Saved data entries
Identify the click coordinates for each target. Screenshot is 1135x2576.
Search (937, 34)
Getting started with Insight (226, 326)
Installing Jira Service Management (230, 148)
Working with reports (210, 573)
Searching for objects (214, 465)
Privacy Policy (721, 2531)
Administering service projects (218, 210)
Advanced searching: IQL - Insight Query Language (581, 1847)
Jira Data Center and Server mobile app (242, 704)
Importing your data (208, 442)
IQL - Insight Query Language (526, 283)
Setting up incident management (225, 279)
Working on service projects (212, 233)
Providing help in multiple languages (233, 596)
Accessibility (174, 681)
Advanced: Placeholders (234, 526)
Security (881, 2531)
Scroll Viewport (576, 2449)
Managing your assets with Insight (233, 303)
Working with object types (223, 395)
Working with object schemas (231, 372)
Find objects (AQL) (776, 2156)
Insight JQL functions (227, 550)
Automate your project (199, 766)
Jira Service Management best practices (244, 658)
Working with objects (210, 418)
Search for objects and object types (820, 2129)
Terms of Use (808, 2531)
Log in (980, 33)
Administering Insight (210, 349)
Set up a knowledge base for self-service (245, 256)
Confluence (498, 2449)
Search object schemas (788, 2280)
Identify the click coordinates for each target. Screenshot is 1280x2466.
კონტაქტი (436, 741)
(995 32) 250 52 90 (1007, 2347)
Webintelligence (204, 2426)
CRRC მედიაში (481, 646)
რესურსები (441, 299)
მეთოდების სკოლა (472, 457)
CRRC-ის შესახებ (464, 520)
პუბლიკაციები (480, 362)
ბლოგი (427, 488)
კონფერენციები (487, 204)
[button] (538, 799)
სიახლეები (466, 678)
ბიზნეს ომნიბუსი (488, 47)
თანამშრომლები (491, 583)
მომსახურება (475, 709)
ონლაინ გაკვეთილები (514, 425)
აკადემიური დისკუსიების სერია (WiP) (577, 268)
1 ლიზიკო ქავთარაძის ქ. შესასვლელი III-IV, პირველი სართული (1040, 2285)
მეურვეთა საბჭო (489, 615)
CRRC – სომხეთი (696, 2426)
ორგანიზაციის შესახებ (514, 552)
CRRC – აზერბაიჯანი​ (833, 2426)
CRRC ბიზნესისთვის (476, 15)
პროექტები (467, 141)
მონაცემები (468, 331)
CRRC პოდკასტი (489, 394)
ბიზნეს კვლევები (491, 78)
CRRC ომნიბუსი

* _Task directions_:
When you reach the line holding "Insight JQL functions (227, 550)" in the records above, begin reproducing exactly, stop after the line holding "კონფერენციები (487, 204)", and output nothing else.

* _Completed task_:
Insight JQL functions (227, 550)
Automate your project (199, 766)
Jira Service Management best practices (244, 658)
Working with objects (210, 418)
Search for objects and object types (820, 2129)
Terms of Use (808, 2531)
Log in (980, 33)
Administering Insight (210, 349)
Set up a knowledge base for self-service (245, 256)
Confluence (498, 2449)
Search object schemas (788, 2280)
Identify the click coordinates for each target. Screenshot is 1280x2466.
კონტაქტი (436, 741)
(995 32) 250 52 90 (1007, 2347)
Webintelligence (204, 2426)
CRRC მედიაში (481, 646)
რესურსები (441, 299)
მეთოდების სკოლა (472, 457)
CRRC-ის შესახებ (464, 520)
პუბლიკაციები (480, 362)
ბლოგი (427, 488)
კონფერენციები (487, 204)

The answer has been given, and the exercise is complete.